こんにちは。
アメリカ経済の中で、10年代ごとの企業利益の増減率には機械的とも言えるほどの法則性があります。その法則性に当てはめてアメリカ経済の今後6~7年間を予測すると、うまく行っても長期不況はまぬかれず、下手をすると暴力革命に発展する可能性も考えられます。
なぜそこまで暗い展望を描いているのか、順を追ってご説明しましょう。

robertsrob/iStock
次のグラフをご覧ください。
1900年代の10年間と、1940~80年代の半世紀間を通じて、企業利益の10年累計成長率は40%前後までの増益か、若干の減益という比較的穏やかな変化にとどまっていました。
しかし、1920年代、1990年代、2010年代には10年間で少なくとも約50%、高いときには約100%の増益を達成しました。逆に1910年代、1930年代、2000年代には10年間の累計で2ケタの減益というかなり大きなマイナスを記録しています。
それぞれの折れ線がどの年代を示すか一覧にした左上の凡例を見ていただくと、大増益・大減益は時期的にまとまっていることがわかります。しかも、決して大増益も大減益も続けて2度起きるわけではなく、互い違いに起きているのです。

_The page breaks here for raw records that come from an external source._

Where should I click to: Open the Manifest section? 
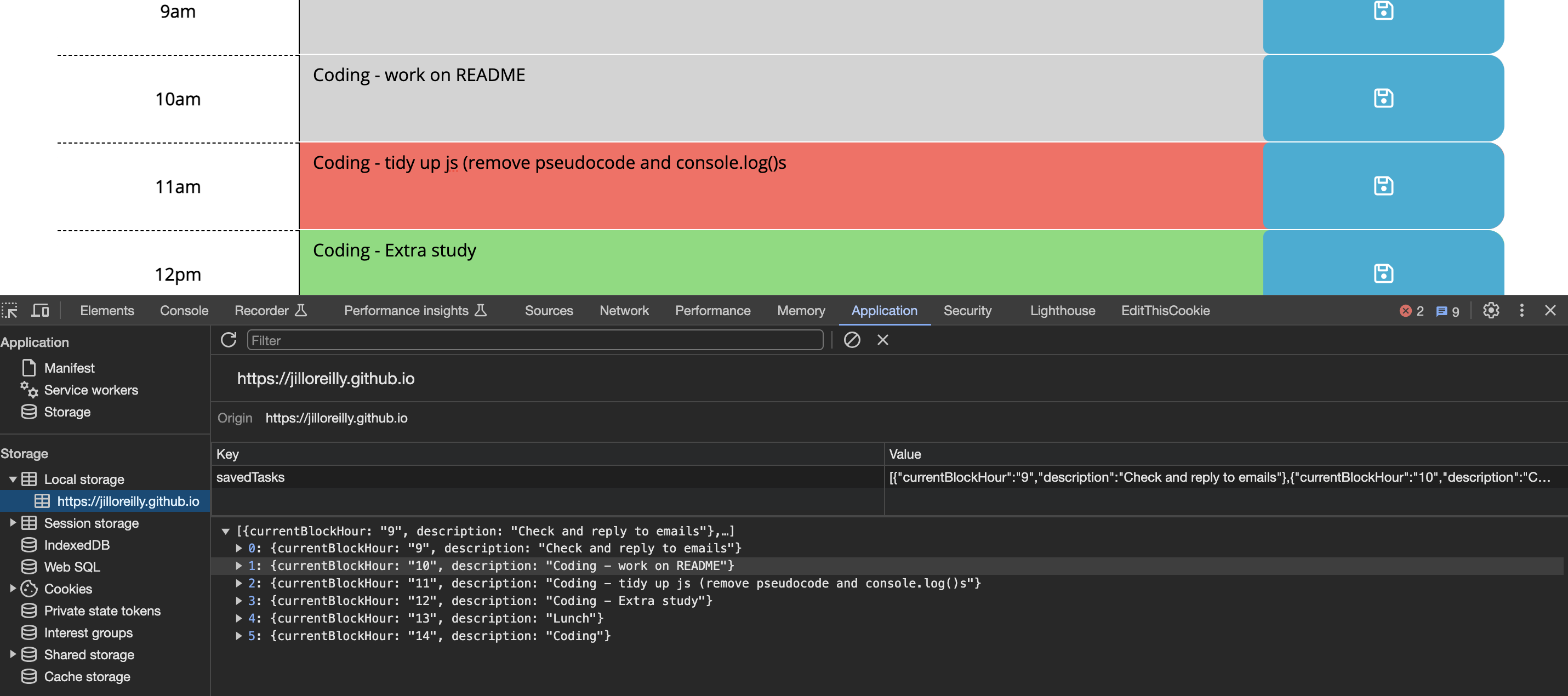coord(69,368)
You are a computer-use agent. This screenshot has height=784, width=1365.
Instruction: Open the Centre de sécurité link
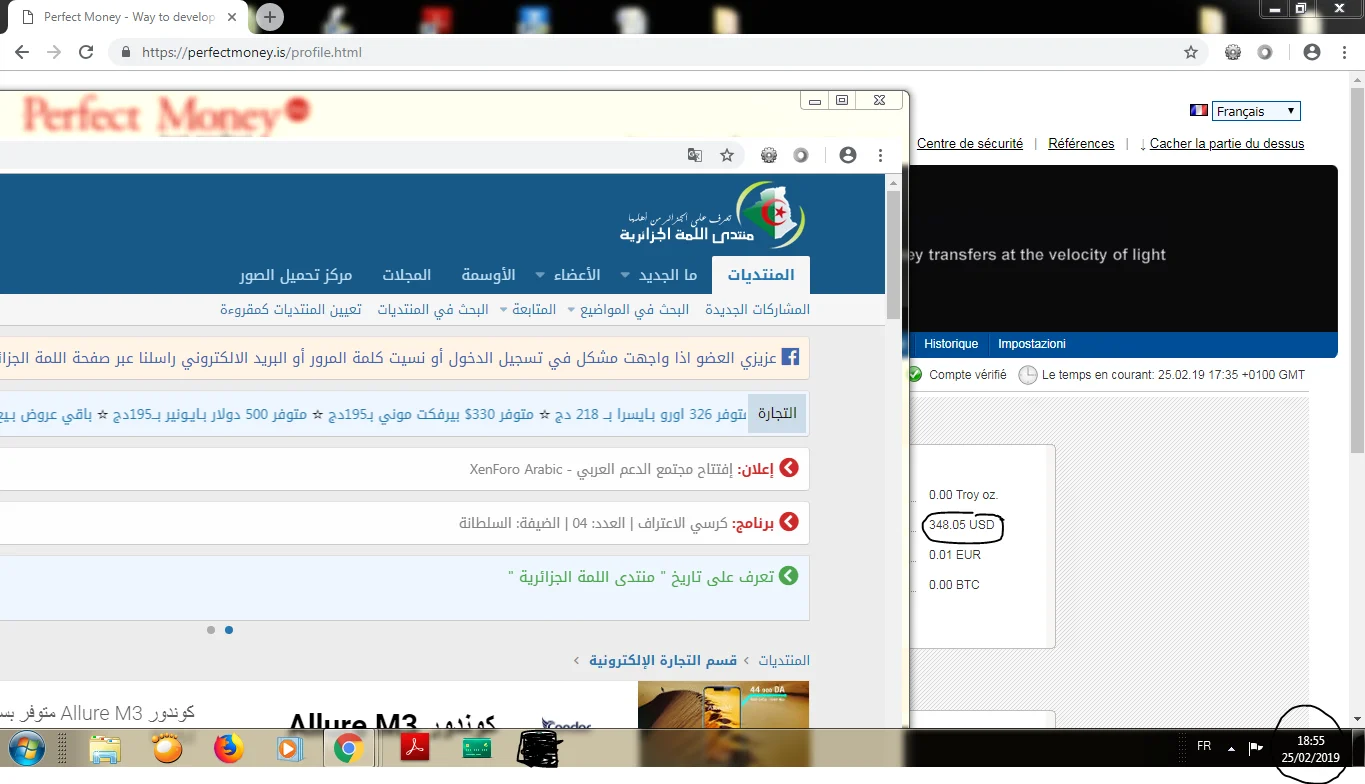pyautogui.click(x=969, y=143)
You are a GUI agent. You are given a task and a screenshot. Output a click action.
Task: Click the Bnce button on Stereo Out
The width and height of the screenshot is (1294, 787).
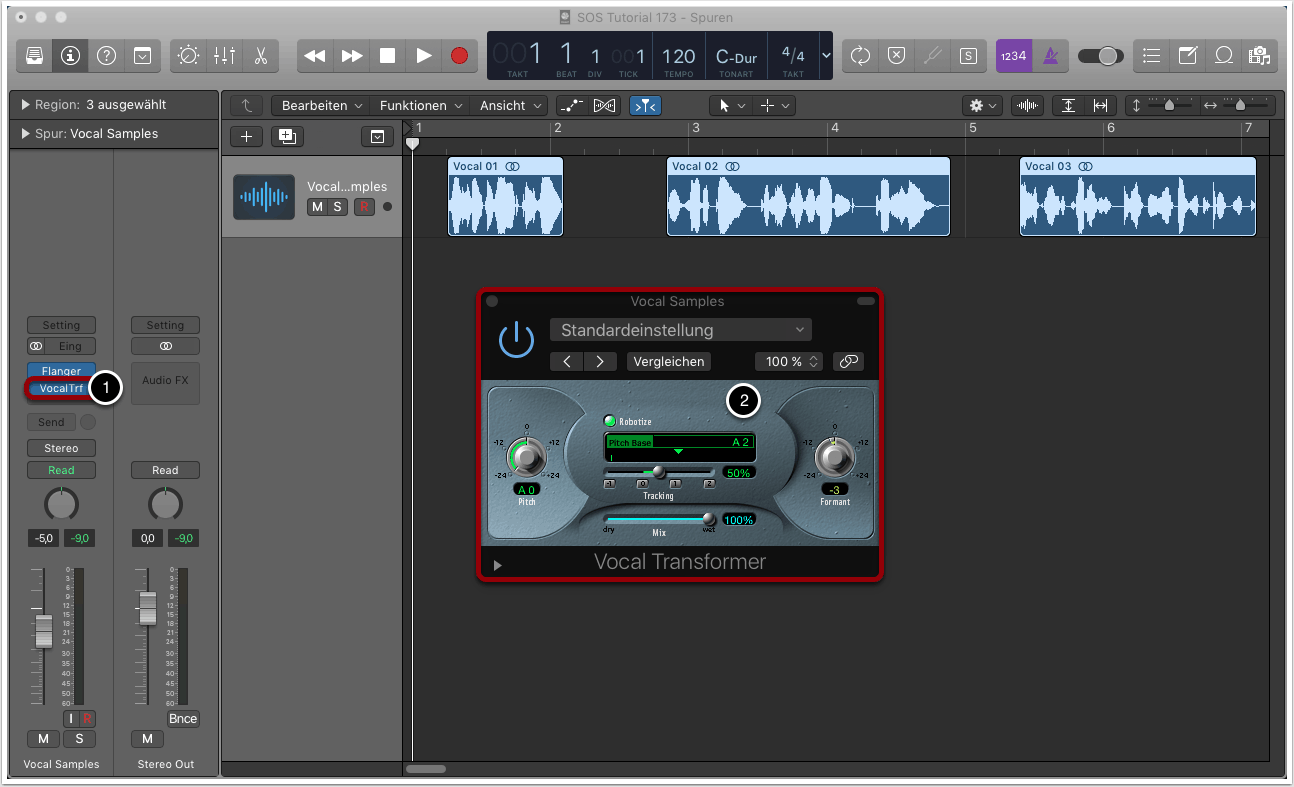click(183, 719)
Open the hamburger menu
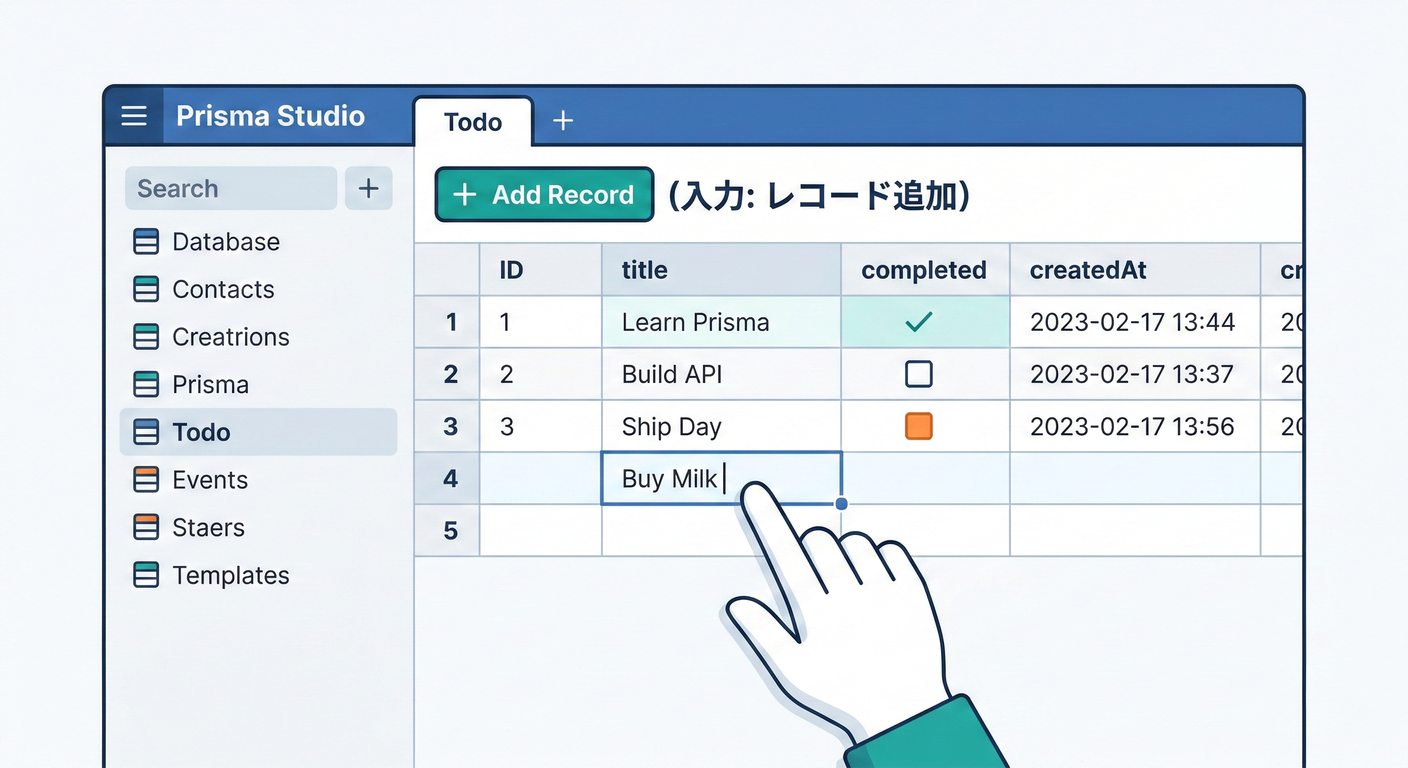1408x768 pixels. click(x=133, y=116)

どうやら、アメリカの企業は大減益の後には大増益、そのまた後には大減益というパターンをくり返しているようです。いったいなぜでしょうか。
すなおに考えると、国民経済全体の成長性が低下したために企業利益が不振になり、次の10年代はその不振を挽回するためにGDP成長率が上がり、国民全体も豊かになり、企業利益も拡大するという、いわゆる「危機バネ」が働いているような気がします。
しかし、実際には1930年代大不況でも、10年間に2度、ハイテクバブルとサブプライムローンバブルが崩壊した2000年代にもGDP成長率は低下しましたが、企業が大増益をやってのけた1920年代、1990年代、2010年代にGDP成長率が急上昇した形跡はありません。
上段の対数目盛りで示した実質1人当たりGDPの実額を見ても、下段の実質1人当たりGDP成長率を見ても、国民経済全体としての成長率は前の10年代とほぼ同じか、むしろ下がり気味なのです。
この点は、1930年代以降でもっとも深刻に経済活動が萎縮した2007~09年の国際金融危機を経験した直後の2010年代に焦点を当てると、もっとはっきりわかります。
このグラフでは10年移動平均で2016年の実績までしか収録していないため、2007~09年の深刻な落ちこみの影響から完全に抜け出てはいないという事情は勘案すべきでしょう。
それにしても、実質GDP全体も、実質1人当たりGDPも、2010年代初めにやや回復の気配を見せただけでその後すぐへたり込んでしまい、2010年代半ばは第二次世界大戦後でもっとも低い成長率を記録した時期となってしまいました。